In which I’m mostly flat…

Most of the time living here in Vancouver I feel like I’m on a great adventure. Every day brings a fresh discovery; I eat something I’ve never tried before, see birds I’ve never seen, meet new people – I love it. However, the problem with being so very far from home is that when things go wrong, you feel every single millimeter of the distance. I’m not OK at the moment. I’ve been flat on my back for the past week, can’t walk properly and it looks like I’ll be that way for a while more.

This has been my view for the past few days. I am BORED.

This has been my view for the past few days. I am BORED.

Being unwell when you’re by yourself is never much fun. Turns out being unwell when you’re by yourself AND thousands of miles from everyone you love really sucks. If I were just by myself, I could probably stick it out thanks to grocery delivery companies, Netflix and Skype, but I’m not alone; I have my dog and he needs to be walked. Right now, I feel like Blanche duBois in Streetcar, having to ‘depend on the kindness of strangers’. I know I’d be fine in Brighton, I’ve known my friends there so long that we’re family to each other, but I’ve only been here seven months and when it’s ‘new’ friends, you have to wonder just how far you can push asking for favours. I feel lucky that my neighbour Wendy is a sweetheart and so I don’t feel bad calling to ask for help and I’m even luckier in my friend Van who’s popped by after long days at work to take him out too.

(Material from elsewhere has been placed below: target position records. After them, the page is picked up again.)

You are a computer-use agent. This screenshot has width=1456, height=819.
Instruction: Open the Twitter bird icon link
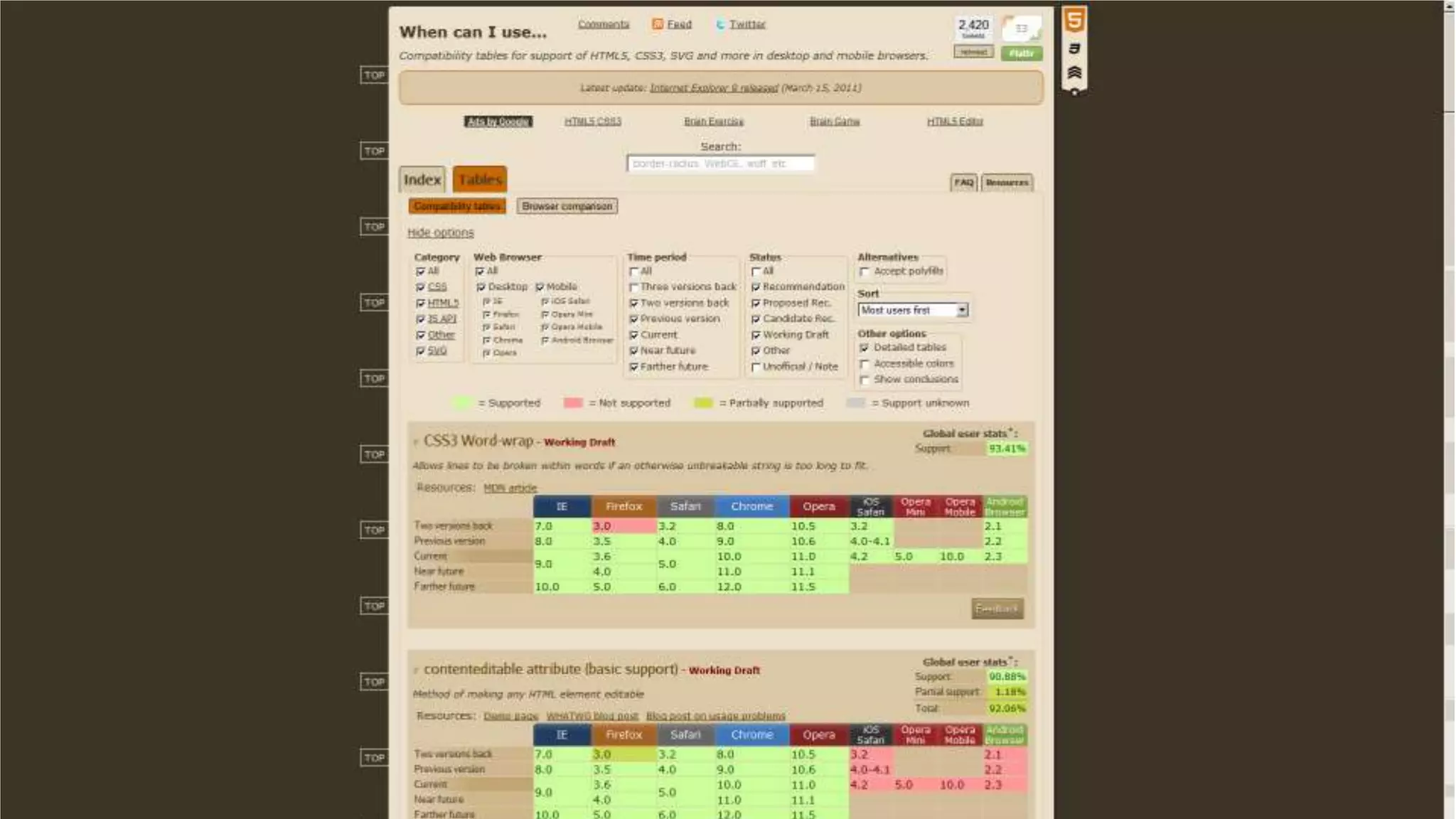(x=720, y=25)

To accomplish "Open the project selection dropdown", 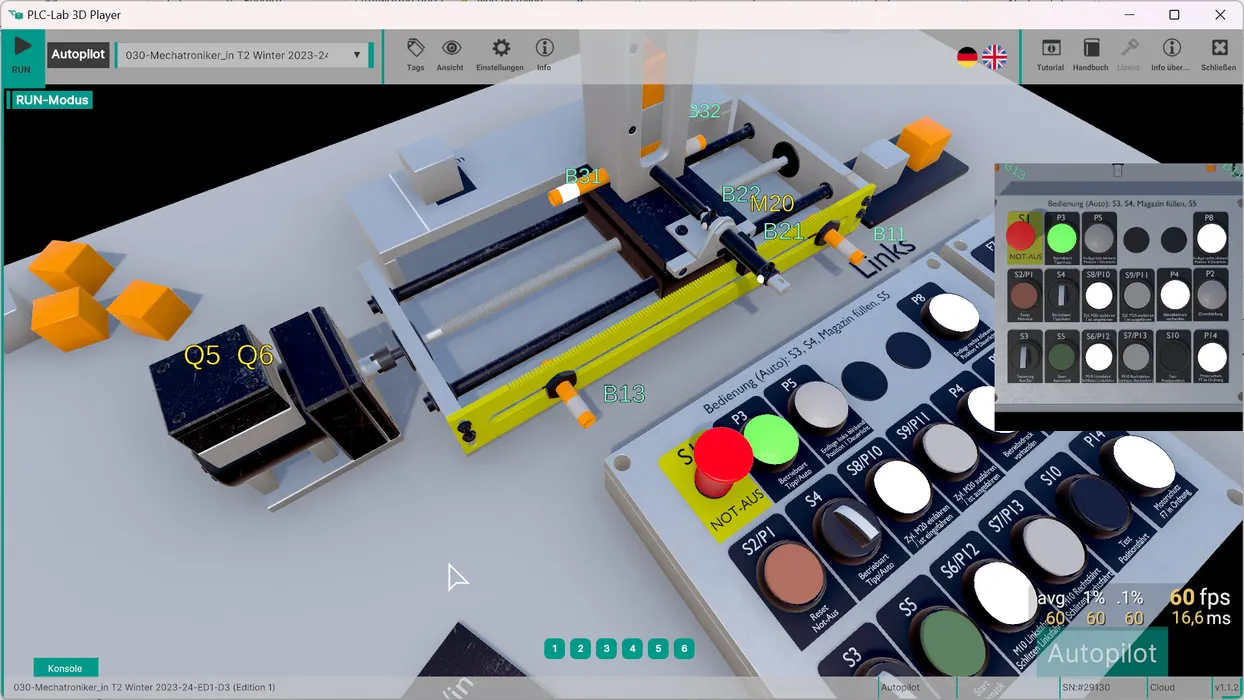I will pos(241,55).
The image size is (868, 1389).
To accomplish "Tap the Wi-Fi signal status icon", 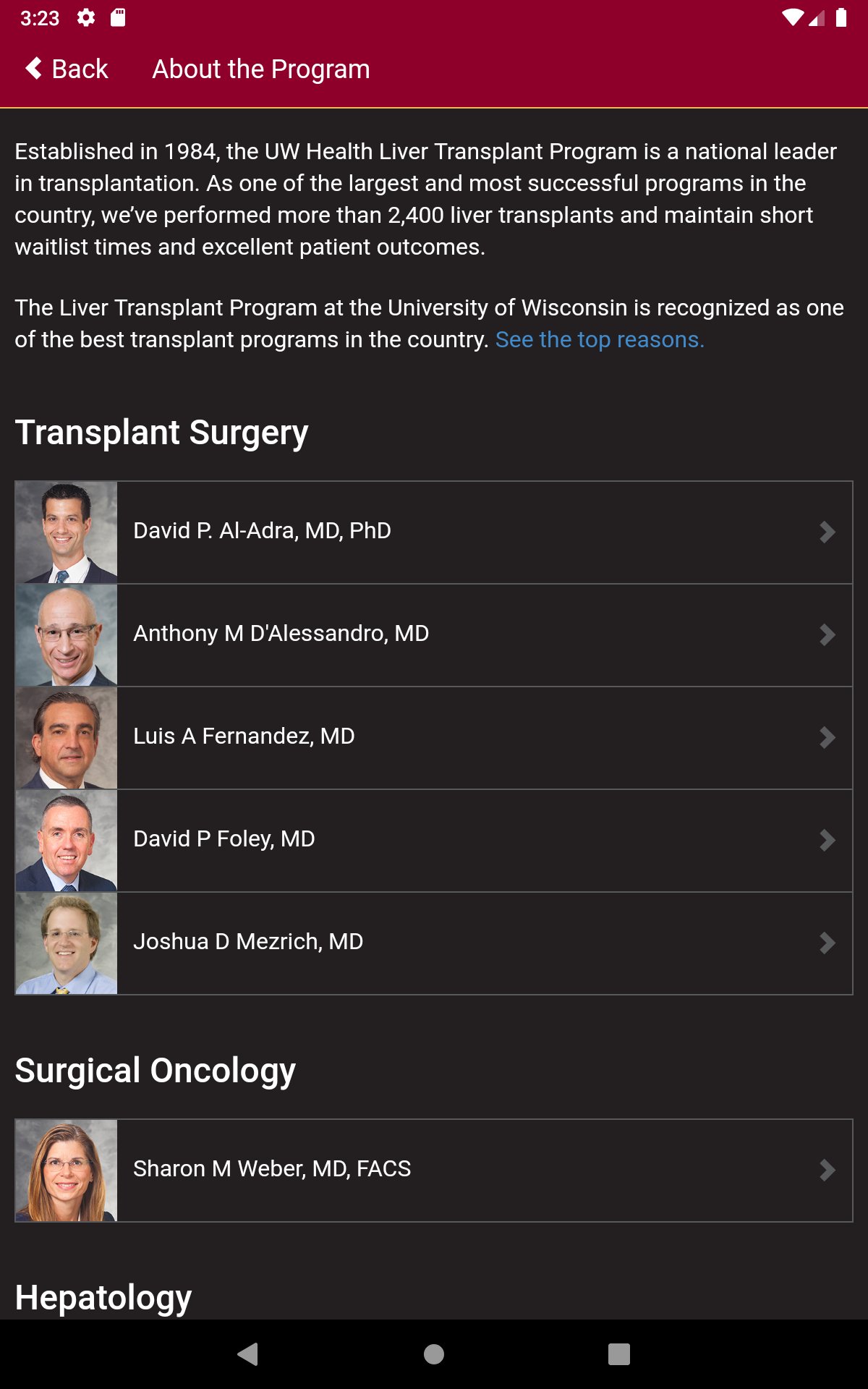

The other thing with not being well is that your circle of health-support that you’ve spent years building isn’t there any more; Tom my acupuncture guy at the Anahata, the amazing William at the Treatment Rooms, even my doctor who’s known me for years… all at least 10 hours flight away in Brighton! I feel pretty blessed that months ago when I was creaking with pain, I checked local paper The Georgia Straight to find a massage therapist and discovered aces Nicole Van Damme who pointed me in the direction of top chiropractor Dr Jamie Hennessy. He’s been absolutely amazing – if you follow me on Twitter you’d know I’ve been banging on about how great he is for ages. You can spend months, years trying to find a great practitioner so the relief when I limped into his office with agonising sciatica – and then walked out half an hour later, was overwhelming.

Seriously. He wears this hat, like, all the time.

Seriously. He wears this hat, like, all the time.

This new bit of grimness stems from falling in Quebec all those weeks ago. I’ve damaged a muscle and need to lie around, my leg elevated over my head, icing it every couple of hours for the next few days. I need to get the swelling and inflammation down or I could be in trouble. Jamie’s been brilliant, emailing me back – out of hours – offering advice and reassurance. When I go and see him at Back To Health (here’s the number – I totally recommend him T: 604-742-0011), I appreciate that he takes the time to explain exactly what the issue is, why it’s a problem and what the plan to fix it is. He’s straight with me and although I might occasionally yelp at some of the adjustments that he does, (and wonder why he seems to heh-heh-heh cackle as he does the most evil of them) I always feel better afterwards.

Actually, I feel a bit better just writing this down too. OK, so I don’t have the circle that I had before, but if I think about it, I’m making a new one. And if moving here was a leap of faith then I suppose I need to apply that to living here too – trusting that things will work out and that strangers – and new friends – are kind. I guess that’s part of the expat experience, making that transition where you stop depending quite so much on ‘home’ and and start depending on those strangers who’ve become friends.